◆ Extrait du document ◆

# # #

LA SOURCE DES FAUTES ET DES FRAUDES

Une fraude n’apparaît pas sans raison. Comme conseiller en sécurité financière, on reçoit des commissions sur les primes payées par nos clients. La source du problème se trouve dans les seuils de calcul pour les commissions.

Combien de ventes doit-on faire par trimestre ? Quel est le montant minimum qu’une prime doit avoir pour être comptabilisée par l’assureur pour nos bonus trimestriels et annuels ?

« 20 ventes par trimestre et ton pourcentage de commission passe à 5 %. Une prime de moins de 25 $ ne compte pas dans le total des ventes du trimestre. 75 ventes par année et le bonus monte de 1 %. »

Les chiffres varient selon les assureurs et vous connaissez ceux qui s’appliquent à vous.

# # #

◆ Consignes de travail ◆
#1 Reproduisez mot pour mot le passage du texte sur les fautes et les fraudes qui va de « Une fraude n’apparaît » jusqu'à « s’appliquent à vous. ».
#2 D'après le texte sur les fautes et les fraudes, où se trouve la source du problème, et pourquoi ? Répondez en une à trois phrases.
#3 Répondez à ces questions sur le texte sur les fautes et les fraudes :
(a) Combien de ventes par trimestre faut-il pour que le pourcentage de commission passe à 5 % ?
(b) En dessous de quel montant une prime ne compte-t-elle pas dans le total des ventes du trimestre ?
(c) Combien de ventes par année font monter le bonus de 1 % ?
Les entrées qui viennent après ce texte forment un matériel à part.

(Enregistrements extraits)
# # #

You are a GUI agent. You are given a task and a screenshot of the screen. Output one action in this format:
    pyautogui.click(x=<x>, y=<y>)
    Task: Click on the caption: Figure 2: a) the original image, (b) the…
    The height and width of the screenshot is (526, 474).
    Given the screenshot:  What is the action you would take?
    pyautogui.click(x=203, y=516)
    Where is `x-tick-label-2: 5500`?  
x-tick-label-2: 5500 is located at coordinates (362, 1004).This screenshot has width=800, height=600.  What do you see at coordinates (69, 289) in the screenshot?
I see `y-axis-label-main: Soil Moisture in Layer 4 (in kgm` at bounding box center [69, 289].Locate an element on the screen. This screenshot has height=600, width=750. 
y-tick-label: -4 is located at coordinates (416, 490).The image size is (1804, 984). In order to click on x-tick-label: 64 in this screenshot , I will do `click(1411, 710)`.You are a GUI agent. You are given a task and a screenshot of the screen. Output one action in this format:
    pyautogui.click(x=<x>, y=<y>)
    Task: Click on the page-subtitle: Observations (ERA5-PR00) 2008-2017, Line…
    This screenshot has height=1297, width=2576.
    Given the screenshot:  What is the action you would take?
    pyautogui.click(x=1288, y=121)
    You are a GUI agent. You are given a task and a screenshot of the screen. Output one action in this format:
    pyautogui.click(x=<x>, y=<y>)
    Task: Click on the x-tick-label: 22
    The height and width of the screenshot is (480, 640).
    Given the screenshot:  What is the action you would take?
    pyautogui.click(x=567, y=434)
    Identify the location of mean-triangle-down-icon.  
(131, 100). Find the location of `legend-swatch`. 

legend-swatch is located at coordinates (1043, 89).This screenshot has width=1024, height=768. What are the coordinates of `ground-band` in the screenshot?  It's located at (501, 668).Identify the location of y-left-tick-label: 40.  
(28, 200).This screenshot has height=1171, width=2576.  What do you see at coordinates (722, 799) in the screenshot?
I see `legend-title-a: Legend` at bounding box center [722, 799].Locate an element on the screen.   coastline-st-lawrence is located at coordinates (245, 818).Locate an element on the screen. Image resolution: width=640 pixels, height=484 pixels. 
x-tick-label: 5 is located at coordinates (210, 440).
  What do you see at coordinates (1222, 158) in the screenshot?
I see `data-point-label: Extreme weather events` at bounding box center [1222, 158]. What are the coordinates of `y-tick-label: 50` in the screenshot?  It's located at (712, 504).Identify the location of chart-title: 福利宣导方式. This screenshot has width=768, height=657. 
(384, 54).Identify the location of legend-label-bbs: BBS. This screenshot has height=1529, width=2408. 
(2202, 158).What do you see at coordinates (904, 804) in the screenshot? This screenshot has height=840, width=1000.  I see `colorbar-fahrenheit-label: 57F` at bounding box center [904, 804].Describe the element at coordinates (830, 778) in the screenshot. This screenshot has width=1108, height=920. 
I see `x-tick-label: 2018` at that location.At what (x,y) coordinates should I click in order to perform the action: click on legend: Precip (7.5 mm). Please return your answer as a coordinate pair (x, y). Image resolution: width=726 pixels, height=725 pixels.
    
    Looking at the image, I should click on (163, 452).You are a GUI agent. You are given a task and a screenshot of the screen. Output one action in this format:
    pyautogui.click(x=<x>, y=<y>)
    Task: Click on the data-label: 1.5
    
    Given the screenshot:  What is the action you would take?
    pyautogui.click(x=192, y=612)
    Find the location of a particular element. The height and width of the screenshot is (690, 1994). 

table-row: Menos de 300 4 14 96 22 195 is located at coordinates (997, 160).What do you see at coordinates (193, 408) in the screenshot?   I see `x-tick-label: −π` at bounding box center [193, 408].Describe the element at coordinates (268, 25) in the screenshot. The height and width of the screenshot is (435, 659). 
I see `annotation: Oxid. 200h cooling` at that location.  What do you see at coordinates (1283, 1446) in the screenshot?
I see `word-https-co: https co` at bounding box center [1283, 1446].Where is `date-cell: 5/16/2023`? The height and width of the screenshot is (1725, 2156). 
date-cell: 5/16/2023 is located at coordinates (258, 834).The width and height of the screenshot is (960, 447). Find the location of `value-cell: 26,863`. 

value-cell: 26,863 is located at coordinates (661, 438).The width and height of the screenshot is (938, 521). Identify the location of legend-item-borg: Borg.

# # #

◆ Résultats par tâche ◆
#1
Une fraude n’apparaît pas sans raison. Comme conseiller en sécurité financière, on reçoit des commissions sur les primes payées par nos clients. La source du problème se trouve dans les seuils de calcul pour les commissions.

Combien de ventes doit-on faire par trimestre ? Quel est le montant minimum qu’une prime doit avoir pour être comptabilisée par l’assureur pour nos bonus trimestriels et annuels ?

« 20 ventes par trimestre et ton pourcentage de commission passe à 5 %. Une prime de moins de 25 $ ne compte pas dans le total des ventes du trimestre. 75 ventes par année et le bonus monte de 1 %. »

Les chiffres varient selon les assureurs et vous connaissez ceux qui s’appliquent à vous.

#2 La source du problème se trouve dans les seuils de calcul pour les commissions. En effet, le conseiller en sécurité financière reçoit des commissions sur les primes payées par ses clients.

#3
(a) 20 ventes.
(b) 25 $.
(c) 75 ventes.